Ценностная структура литературного произведения
Ценностная структура литературного произведения – сложное эстетическое единство произведения художественной литературы, мир которого открывается как поляризованный противоположными ценностями.
Ценностная структура произведения не находится где-то «рядом» с какими-либо иными его аспектами, а реализуется в них. Это означает, что в художественном произведении отсутствуют ценностно индифферентные, «нейтральные» детали. Сложность ценностной структуры произведения определяется пересечением различных точек зрения – персонажей, повествователя – в художественном целом, которое, в свою очередь, является авторским ценностным горизонтом.
Художественное произведение обнаруживает два принципиально различных типа оценок. Оценки персонажей или повествователя прямо высказываются в тексте. Эти прямые оценки имманентны изображаемому миру. Поэтому им присущ непосредственный, «жизненный» (этический) характер. Другого типа оценка открывается на границе изображаемого мира – в художественной форме. Она опосредована образом и выражается лишь им. Именно образные оценки суть собственно эстетические. Очевидна их принадлежность автору произведения.

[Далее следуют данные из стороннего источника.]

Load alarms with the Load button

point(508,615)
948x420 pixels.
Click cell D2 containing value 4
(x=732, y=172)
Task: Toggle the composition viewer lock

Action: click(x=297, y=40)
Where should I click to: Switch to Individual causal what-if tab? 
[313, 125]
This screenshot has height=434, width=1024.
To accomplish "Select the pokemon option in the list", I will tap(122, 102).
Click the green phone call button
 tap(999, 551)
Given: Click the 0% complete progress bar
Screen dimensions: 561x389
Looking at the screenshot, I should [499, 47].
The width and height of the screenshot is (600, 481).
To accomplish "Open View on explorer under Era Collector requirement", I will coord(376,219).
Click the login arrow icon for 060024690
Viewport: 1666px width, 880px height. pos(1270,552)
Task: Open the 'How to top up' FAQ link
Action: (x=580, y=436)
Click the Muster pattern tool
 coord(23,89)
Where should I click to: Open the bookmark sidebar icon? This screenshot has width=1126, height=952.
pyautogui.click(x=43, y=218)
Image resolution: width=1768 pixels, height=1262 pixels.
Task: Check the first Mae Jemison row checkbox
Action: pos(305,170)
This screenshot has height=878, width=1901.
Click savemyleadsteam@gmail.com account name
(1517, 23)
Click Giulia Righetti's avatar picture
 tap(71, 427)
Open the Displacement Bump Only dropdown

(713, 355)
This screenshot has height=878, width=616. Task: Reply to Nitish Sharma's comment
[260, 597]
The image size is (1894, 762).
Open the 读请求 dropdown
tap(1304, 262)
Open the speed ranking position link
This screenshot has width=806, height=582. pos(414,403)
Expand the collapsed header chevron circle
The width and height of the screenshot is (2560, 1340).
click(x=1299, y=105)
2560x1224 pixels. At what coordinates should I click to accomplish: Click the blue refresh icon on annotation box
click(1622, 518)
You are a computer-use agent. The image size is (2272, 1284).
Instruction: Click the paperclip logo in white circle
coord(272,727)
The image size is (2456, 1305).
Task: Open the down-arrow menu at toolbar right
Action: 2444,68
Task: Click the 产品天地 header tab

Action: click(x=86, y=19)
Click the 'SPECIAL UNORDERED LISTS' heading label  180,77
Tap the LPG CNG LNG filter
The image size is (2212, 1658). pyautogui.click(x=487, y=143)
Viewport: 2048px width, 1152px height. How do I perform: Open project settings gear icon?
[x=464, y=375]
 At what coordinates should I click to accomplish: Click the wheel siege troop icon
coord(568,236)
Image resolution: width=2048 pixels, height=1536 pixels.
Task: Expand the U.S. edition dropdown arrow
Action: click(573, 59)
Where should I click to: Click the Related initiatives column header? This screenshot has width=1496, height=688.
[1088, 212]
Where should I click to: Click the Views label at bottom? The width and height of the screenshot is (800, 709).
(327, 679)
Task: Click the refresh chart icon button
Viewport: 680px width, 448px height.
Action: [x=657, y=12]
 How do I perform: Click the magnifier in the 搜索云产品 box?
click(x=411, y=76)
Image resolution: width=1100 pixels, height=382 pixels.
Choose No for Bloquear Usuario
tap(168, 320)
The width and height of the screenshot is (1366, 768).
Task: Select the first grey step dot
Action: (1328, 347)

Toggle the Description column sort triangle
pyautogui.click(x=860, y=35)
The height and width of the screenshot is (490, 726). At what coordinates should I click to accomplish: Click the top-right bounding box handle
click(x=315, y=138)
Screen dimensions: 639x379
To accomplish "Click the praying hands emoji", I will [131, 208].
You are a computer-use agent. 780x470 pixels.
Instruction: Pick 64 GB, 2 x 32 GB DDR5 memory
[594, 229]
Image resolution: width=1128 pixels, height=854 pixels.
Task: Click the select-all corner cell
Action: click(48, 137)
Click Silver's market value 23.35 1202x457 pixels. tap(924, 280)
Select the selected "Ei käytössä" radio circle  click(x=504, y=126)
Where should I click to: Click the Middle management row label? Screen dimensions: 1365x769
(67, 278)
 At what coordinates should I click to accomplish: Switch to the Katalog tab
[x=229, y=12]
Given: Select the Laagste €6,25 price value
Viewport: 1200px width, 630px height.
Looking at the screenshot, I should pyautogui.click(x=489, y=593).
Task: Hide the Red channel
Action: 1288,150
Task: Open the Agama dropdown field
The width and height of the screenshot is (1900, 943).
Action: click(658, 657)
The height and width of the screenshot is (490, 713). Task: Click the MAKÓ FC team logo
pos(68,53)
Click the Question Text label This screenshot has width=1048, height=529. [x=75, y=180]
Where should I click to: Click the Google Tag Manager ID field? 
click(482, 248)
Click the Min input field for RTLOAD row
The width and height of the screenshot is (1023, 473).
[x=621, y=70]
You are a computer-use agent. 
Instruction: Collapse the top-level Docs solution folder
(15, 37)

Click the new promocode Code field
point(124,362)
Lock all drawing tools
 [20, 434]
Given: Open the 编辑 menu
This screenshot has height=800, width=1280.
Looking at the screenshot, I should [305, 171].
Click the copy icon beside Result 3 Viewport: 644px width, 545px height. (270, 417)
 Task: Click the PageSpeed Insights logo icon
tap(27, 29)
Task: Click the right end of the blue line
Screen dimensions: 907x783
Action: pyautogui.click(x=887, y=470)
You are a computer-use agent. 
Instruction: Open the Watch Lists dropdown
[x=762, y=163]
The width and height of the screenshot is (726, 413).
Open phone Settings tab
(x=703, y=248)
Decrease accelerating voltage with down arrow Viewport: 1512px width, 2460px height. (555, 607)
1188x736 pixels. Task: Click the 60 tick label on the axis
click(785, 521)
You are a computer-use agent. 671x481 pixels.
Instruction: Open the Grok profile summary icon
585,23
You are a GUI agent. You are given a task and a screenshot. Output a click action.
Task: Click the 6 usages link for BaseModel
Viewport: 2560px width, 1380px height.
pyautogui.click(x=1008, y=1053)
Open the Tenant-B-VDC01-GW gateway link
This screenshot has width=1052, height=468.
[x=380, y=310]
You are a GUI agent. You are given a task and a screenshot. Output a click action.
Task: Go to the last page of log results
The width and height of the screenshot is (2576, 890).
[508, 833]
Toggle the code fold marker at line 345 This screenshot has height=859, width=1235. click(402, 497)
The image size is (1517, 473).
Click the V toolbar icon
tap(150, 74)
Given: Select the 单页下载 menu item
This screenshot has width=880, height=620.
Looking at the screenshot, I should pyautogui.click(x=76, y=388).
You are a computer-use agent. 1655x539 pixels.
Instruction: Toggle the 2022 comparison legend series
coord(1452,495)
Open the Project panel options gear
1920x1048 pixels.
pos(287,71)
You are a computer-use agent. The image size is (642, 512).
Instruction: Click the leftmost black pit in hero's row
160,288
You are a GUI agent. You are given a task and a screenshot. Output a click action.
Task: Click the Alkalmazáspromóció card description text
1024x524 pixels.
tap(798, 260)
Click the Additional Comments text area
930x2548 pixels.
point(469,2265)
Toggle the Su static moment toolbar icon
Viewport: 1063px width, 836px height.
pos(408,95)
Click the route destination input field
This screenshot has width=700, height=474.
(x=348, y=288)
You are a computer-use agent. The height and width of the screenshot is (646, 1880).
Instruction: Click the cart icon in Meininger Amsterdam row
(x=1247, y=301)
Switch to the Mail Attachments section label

Например, в пушкинском стихе «Стамбул гяуры нынче славят…» сталкиваются совершенно различные установки. Для прославляющих Стамбул граница мусульманского и немусульманского отменяется. Это как бы торжество «цивилизованных» отношений поверх исконной религиозной вражды, свидетельство компромисса, примирения. Для субъекта же высказывания, с другой стороны, эта отмена вражды является, во-первых, временной («нынче славят»), а во-вторых – несущественной, поверхностной: ведь прославляющие «нынче» Стамбул остаются по сути гяурами, то есть неверными. А значит, это прославление – коварная маска. Поэтому в таком горизонте непримиримости «гяуры» не просто иноверцы, но те, кто могут обмануть, предать. Прославляемый гяурами город перестает быть славным, становясь «неверным». Двойное его имя (Стамбул – бывший Константинополь) обнаруживает двойственную суть. Авторский ценностный горизонт не сводится ни к одной из этих точек зрения, благодаря чему стих открывает два принципиально различных аспекта бытия. С одной стороны, переименование, переоценка, перемена угла зрения, само течение времени – все это говорит о подвижности, непрочности, призрачности, преходящести бытия. С другой стороны, перед нами – пребывающий неизменным смысл понятий и ценностей, пафос непримиримости, бескомпромиссности и независимости от хода времени. Двум аспектам бытия соответствуют два типа сознания («воинственное» и «цивилизованное») и две различные эпохи – «век героев» и «прозаическое состояние мира» (Гегель).
На этом примере видно, что переход от этических оценок к эстетическим связан с переносом первых в предметный, изображаемый план, что позволяет обнаружить авторский горизонт, в котором разворачивается указанный ценностный спор. Прямые этические оценки частичны, они дробят целое. Этически художественный мир плюралистичен и разомкнут (сопереживанию). Эстетическая оценка объединяет и замыкает образ мира. Такой ценностный образ мира может быть совершенно различным, но в любом случае он носит интегрирующий характер.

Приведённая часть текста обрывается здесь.